3. Guayaquil Sarsaparilla is imported in rectangular pressed bales containing a number of flattish bundles about 50 cm. long and 15 cm. wide, containing the knotty rhizome and portions of the stout, round aerial stems. Sometimes the root is imported loose in bales. It has a mahogany brown colour, is usually larger than the Jamaica, not so much furrowed and with less numerous rootlets.
4. Vera Cruz or Mexican Sarsaparilla is obtained from S. medica, Schlechtendal et Chamisso. Both rhizome and roots are collected and dried, the drug not being made up into bales. It consists of a number of rhizomes, to each of which are attached numerous, straight dull greyish brown, shrunken roots, laid together. Latterly the roots deprived of the rhizomes have been exported. Like Lima sarsaparilla the variety is well characterised by the form of the cells of the endo-dermis and exodermis.
Fig. 209. - Bundle of Vera Cruz Sarsaparilla. (Pereira).

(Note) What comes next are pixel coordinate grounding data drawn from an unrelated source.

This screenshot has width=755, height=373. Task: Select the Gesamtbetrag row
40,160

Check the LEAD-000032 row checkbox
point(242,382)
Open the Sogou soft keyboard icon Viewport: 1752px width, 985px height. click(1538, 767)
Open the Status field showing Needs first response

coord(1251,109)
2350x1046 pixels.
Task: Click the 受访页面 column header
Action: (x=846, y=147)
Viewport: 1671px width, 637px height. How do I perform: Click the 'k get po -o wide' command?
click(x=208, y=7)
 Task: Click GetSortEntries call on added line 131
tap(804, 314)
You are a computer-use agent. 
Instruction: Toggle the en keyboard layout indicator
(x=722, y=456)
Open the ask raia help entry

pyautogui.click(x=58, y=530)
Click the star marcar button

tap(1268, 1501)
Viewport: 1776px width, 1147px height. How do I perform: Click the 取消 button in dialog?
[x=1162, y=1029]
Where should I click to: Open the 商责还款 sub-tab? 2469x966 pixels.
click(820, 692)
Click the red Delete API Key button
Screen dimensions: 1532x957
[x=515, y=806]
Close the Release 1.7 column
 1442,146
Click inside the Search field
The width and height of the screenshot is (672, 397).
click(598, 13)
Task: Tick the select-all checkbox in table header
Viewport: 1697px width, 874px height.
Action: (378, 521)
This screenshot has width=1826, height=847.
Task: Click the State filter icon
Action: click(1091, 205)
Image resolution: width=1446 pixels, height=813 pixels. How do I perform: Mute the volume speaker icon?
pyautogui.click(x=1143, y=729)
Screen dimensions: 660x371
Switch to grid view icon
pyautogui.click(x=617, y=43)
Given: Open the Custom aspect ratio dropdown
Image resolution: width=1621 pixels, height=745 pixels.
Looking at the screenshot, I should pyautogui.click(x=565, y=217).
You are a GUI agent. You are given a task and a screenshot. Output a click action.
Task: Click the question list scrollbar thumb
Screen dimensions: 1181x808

5. Native Jamaica Sarsaparilla is obtained from plants presumably of S. officinalis, Humboldt, Bonpland et Kunth, cultivated on the island of Jamaica. This truly Jamaican sarsaparilla, commercially known as ' native ' Jamaica, must be carefully distinguished from the ordinary Jamaica (or, better, Costa Rica) sarsaparilla. It arrives packed loose in bales, and is of a pale reddish or greyish brown colour. The root bears scattered, rather stout rootlets, and exhibits in transverse section a pale cortex separated by a distinct line from a rather darker stele. These characters sufficiently distinguish 'native' Jamaica sarsaparilla from the Costa Rica drug.
A considerable variety of roots have from time to time found their way into the European markets under the name of sarsaparilla; e.g. roots of Philodendron sp., rhizomes of Pteris sp.,&c; most are readily distinguishable from the genuine drug.